USD: the file format of the physical world
Every asset on Harmoniis is USD. Robot models, environments, and complete training scenes are composed in one universal format.
What is USD?
Universal Scene Description (USD) is a file format created by Pixar for composing complex 3D scenes. It describes geometry, materials, lighting, physics properties, and hierarchical scene composition. Just as HTML describes web pages and JSON describes data, USD describes physical worlds.
Who uses USD
- Film and VFX: Pixar, DreamWorks, Industrial Light & Magic
- Automotive: BMW, Volkswagen digital twins
- Robotics simulation: NVIDIA Omniverse, Isaac Sim
- AR/VR: Apple RealityKit, visionOS
- Game engines: Unreal Engine 5 native importer
- Harmoniis: the marketplace standard
Why USD for robotics
A robot model in USD carries everything simulation needs: joint hierarchies, mass properties, inertia tensors, collision meshes, visual meshes, and material properties. An environment in USD carries physics materials, lighting, semantic labels, and domain randomization parameters.

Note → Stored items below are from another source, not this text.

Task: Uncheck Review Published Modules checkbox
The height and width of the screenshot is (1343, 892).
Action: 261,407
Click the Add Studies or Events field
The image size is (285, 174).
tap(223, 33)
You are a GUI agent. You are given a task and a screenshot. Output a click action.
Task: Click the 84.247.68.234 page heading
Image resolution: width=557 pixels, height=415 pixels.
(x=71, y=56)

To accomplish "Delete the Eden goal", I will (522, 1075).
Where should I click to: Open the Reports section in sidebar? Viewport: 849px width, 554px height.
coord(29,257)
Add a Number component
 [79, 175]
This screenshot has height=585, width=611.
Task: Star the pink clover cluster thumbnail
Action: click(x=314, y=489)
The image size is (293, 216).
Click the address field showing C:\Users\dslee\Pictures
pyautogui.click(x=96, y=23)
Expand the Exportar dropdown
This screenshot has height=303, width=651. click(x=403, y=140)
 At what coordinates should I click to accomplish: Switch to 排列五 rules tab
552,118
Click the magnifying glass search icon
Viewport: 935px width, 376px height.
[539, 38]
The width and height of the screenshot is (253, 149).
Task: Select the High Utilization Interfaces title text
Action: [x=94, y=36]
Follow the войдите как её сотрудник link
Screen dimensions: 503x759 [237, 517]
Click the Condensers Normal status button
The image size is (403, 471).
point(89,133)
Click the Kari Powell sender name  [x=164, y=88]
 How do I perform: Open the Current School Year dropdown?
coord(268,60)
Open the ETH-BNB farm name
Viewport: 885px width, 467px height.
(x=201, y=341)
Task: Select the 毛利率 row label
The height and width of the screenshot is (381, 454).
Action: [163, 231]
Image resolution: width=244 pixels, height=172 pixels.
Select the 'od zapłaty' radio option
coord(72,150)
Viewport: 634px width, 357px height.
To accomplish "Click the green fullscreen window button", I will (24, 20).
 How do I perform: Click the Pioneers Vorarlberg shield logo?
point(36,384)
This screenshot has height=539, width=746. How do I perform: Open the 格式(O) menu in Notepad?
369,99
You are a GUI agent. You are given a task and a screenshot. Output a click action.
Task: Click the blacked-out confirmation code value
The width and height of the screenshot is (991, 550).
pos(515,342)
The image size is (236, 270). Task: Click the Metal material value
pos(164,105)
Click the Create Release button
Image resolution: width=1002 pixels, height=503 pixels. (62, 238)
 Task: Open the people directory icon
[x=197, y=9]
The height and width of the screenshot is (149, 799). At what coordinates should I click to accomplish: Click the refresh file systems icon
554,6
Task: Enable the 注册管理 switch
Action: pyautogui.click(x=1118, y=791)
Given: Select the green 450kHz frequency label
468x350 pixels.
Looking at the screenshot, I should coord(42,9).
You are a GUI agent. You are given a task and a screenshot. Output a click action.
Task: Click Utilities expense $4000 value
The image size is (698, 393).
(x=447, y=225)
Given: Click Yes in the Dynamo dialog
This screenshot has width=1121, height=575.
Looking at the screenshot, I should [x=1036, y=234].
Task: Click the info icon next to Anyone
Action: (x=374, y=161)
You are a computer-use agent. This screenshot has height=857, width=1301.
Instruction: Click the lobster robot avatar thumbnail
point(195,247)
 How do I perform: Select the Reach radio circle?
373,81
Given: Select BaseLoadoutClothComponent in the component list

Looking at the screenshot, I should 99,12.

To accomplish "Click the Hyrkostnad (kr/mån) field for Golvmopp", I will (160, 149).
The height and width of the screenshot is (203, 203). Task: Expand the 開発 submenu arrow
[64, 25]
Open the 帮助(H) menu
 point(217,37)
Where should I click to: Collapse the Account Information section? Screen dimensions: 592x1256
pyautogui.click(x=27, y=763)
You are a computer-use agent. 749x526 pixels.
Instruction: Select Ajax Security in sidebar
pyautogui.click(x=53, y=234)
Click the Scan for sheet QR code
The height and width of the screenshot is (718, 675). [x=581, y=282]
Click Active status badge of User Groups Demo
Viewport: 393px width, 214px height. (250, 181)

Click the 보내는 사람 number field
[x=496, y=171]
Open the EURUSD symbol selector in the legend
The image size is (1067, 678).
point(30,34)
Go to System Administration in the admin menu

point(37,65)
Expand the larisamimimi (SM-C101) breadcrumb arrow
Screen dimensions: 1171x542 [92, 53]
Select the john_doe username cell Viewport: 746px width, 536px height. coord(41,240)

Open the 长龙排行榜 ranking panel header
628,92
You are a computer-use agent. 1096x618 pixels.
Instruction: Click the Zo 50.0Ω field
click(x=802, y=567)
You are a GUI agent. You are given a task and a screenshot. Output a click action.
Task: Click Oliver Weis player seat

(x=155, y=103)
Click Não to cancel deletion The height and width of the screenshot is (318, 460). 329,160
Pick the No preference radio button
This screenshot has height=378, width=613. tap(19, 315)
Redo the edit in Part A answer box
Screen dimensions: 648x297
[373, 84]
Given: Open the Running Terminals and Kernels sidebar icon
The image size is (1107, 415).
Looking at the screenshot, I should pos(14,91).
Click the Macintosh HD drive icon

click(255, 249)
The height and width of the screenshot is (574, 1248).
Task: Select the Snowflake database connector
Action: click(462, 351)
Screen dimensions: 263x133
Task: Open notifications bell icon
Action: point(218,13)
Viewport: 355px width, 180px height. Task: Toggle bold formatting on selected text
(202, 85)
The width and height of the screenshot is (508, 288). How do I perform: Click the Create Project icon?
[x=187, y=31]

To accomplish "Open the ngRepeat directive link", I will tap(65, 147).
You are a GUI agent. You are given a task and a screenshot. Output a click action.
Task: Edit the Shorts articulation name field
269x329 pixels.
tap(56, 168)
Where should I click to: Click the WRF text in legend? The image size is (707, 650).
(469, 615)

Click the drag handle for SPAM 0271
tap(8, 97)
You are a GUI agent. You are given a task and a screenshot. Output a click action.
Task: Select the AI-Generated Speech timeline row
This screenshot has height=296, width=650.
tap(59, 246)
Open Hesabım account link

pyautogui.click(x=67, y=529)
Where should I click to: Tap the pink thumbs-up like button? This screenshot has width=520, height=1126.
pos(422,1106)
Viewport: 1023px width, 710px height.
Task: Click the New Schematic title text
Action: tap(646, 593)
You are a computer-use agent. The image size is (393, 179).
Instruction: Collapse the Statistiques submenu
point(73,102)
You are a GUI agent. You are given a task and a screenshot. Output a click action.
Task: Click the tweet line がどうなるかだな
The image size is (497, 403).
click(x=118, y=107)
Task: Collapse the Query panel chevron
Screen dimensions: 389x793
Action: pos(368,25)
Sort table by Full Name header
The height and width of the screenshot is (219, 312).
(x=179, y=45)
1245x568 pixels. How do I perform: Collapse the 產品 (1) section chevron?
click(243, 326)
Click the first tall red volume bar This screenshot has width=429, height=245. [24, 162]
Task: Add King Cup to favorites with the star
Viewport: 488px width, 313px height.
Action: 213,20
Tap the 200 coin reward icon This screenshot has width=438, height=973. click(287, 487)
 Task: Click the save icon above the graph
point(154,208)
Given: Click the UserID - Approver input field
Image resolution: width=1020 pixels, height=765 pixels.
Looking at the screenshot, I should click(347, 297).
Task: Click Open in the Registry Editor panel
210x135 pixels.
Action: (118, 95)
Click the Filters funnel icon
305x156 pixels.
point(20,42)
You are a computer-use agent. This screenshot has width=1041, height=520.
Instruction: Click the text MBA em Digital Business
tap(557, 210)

USD composes — you can layer a robot into an environment without converting formats.
USD on Harmoniis
- Every asset listed on the marketplace is in USD format
- URDF robot models are imported and converted to USD on upload
- Environments built in the Harmonia App (UE5) export as USD
- Harmoniverse physics engine reads USD scenes natively
- Isaac Lab training environments are composed in USD
- One format from artist's desk to robot's deployment
For artists
If you already work in USD — for film, games, automotive, or VR — your skills transfer directly. The same asset quality standards, the same tooling, a new vertical that pays. Any artist who learns to publish USD assets has a skill that works across film, games, robotics, and AR. Harmoniis is the monetization layer for that skill in the robotics vertical.